Deve essere stato organizzato con poco preavviso il discorso pronunciato lunedì mattina dal leader del partito laburista Keir Starmer, vista la poca copertura mediatica che ha ricevuto. Eppure, quello di martedì a Chatham House – fra i più prestigiosi think tank inglesi di questioni internazionali – è sicuramente uno degli interventi più delicati e importanti che Starmer abbia dovuto fare sinora.
Dopo settimane di malumori dentro il partito, copiose dimissioni di amministratori locali e militanti, esplicite critiche da parte di ben 13 membri del suo “governo ombra”, nonché aperta opposizione di due star come i sindaci di Manchester e di Londra, Starmer ha tentato di riprendere in mano la narrazione e di spiegare le ragioni del suo fermo sostegno a Israele. Una posizione che si è di poco spostata dopo tre settimane di assedio e migliaia di morti civili.
Quello di Starmer è un “filo-israelismo” impetuoso, certamente spinto dalla gravità dei fatti del 7 ottobre ma che è risultato incomprensibile a un’opinione pubblica abituata alla complessità politica del Medio Oriente e, soprattutto, ancora più arduo da far accettare a un elettorato multietnico: ben 20 dei collegi elettorali rappresentati dal partito laburista a Westminster è a maggioranza musulmana.
La sfortuna di Starmer
Nel suo breve discorso Starmer ha confermato che il Labour non sostiene il “cessate il fuoco” nella striscia di Gaza, cercando di razionalizzare invece la richiesta di una “pausa umanitaria” per concedere il tempo dell’evacuazione e l’arrivo di aiuti alla popolazione.
Il cessate il fuoco, ha spiegato, congelerebbe il conflitto e non sosterrebbe il processo di pace. Non è questo lo slogan banale di Rishi Sunak – «noi vogliamo che Israele vinca la guerra» – ma non è nemmeno una profonda comprensione della questione israelo-palestinese.

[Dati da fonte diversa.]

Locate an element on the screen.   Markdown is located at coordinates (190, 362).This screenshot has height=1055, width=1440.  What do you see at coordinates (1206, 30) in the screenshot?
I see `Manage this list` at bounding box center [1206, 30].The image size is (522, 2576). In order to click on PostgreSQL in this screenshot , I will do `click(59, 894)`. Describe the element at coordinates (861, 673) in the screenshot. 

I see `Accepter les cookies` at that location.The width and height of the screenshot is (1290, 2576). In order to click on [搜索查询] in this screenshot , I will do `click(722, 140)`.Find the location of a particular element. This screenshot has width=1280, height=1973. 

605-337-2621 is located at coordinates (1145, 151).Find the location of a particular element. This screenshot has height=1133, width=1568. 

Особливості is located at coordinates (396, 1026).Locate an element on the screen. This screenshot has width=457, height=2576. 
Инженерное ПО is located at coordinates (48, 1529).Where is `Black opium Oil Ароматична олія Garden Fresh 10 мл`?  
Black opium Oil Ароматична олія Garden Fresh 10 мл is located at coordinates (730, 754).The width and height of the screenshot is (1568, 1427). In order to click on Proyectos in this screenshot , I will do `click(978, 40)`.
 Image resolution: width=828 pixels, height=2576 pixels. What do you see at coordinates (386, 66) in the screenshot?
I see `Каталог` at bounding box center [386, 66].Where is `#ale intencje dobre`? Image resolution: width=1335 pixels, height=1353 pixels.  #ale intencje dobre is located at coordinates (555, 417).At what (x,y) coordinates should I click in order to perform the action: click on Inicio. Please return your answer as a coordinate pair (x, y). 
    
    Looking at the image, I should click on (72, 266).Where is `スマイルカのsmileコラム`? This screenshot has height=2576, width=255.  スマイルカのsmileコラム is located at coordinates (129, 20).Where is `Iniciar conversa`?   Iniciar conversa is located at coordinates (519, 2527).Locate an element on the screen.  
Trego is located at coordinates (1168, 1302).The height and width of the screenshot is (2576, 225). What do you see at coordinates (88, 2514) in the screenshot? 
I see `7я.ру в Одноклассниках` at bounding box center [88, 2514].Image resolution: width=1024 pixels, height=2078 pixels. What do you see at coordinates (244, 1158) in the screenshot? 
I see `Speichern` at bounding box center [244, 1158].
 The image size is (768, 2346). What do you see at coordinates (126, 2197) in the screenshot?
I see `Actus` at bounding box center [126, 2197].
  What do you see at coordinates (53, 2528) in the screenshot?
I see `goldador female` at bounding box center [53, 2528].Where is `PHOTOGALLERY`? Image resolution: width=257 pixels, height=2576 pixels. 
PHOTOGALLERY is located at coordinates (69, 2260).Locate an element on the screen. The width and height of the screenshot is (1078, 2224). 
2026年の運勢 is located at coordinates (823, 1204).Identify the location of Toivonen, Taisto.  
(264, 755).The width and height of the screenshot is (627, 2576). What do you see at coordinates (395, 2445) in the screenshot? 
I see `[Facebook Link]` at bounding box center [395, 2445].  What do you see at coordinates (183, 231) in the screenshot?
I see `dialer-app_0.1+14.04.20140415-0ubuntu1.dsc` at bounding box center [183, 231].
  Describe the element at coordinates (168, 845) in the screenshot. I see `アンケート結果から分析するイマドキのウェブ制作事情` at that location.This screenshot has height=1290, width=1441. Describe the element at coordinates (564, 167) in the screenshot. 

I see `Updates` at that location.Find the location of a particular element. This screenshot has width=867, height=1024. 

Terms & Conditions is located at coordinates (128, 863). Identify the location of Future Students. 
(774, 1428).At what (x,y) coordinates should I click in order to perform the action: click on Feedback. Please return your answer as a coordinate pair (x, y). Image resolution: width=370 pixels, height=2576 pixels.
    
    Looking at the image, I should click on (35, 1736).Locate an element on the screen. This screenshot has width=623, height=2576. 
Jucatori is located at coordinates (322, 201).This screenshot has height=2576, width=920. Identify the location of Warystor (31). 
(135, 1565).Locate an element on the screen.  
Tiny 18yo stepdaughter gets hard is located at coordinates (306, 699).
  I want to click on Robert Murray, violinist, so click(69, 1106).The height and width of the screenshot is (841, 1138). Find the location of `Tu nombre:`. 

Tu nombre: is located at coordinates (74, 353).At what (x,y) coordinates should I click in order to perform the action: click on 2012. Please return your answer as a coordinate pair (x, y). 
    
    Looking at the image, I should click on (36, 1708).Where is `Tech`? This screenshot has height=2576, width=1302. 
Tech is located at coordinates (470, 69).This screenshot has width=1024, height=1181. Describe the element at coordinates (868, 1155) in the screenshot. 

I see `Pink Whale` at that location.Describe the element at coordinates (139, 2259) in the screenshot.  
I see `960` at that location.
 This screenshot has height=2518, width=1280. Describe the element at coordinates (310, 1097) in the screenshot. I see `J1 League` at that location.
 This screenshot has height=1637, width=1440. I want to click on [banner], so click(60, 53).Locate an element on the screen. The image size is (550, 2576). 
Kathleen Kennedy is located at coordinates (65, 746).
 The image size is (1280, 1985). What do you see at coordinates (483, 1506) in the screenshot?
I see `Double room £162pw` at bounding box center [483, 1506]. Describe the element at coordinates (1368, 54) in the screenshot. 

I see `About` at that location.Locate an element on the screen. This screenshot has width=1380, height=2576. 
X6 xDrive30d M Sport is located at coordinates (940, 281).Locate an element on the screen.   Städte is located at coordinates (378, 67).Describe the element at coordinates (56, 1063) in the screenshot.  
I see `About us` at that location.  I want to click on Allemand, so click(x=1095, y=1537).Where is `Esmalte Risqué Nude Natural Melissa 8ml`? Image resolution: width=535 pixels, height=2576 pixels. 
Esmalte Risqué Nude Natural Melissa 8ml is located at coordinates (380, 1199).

Starmer è stato senza dubbio sfortunato: l’attacco di Hamas ha coinciso con la conferenza del Labour. Il conflitto Gaza-Israele e la durezza mostrata da entrambe le parti hanno completamente trasformato il contesto e quello che avrebbe dovuto essere un autunno galvanizzato dalle promesse di una vittoria elettorale più o meno imminente, è diventato ancora una volta il reality show delle fratture profonde nell’universo ampio della sinistra britannica. Una situazione non diversa da quelle delle altre “sinistre europee”, compresa quella italiana, ma che nel Regno Unito risulta ancora più stridente.
Il paradosso dei sondaggi
Certamente, la posizione di Starmer può essere spiegata dalle accuse, non importa qui quanto infondate, di antisemitismo fatte al partito durante la leadership di Jeremy Corbyn. Innegabilmente, la sua reazione è stata eccessiva, facendo esattamente riemergere quel ginepraio che sperava di avere definitivamente sradicato. Episodi di antisemitismo e islamofobia diventano sempre più frequenti, aizzando una triste corsa al rialzo dove il confine fra critica politica e odio ideologico diventa sempre più labile.
Ma la “cautela” di Starmer deve anche essere compresa nel paradosso registrato dagli ultimi sondaggi: mentre nel suo elettorato la critica insorge, i sondaggi danno il partito di ben 17 punti avanti ai conservatori. Sembra quindi non ci sia nulla che possa fermare la “quieta” avanzata del Labour.
E onestamente non si vede proprio davvero cosa possano fare i conservatori per uscire da quel monumentale mare di melma in cui si sono infilati da soli. Il parlamento, tuttavia, non sarà sciolto molto presto e nel lungo periodo il rischio che il Labour si perda quello che è sempre stato il suo elettorato storico potrebbe concretizzarsi spingendo alcuni a non votare.
Ma in una prospettiva più ampia, l’impasse in cui si trova suo malgrado Starmer, investito di aspettative ma ancora privo di poteri, illustra quanto le democrazie contemporanee siano in crisi e debbano essere recuperate nel quadro della separazione dei poteri e dell’equilibrio istituzionale.
Il parlamento può essere sciolto soltanto dal primo ministro e, come hanno ampiamente dimostrato i conservatori, soltanto la scadenza naturale può schiodare un partito che “aveva” una maggioranza nel paese ma che resiste fino all’ultimo prima di tornare a sondare se quella maggioranza esista ancora. E magari anche qualche riflessione sulla proposta del premierato che si va facendo in Italia in questi giorni andrebbe fatta.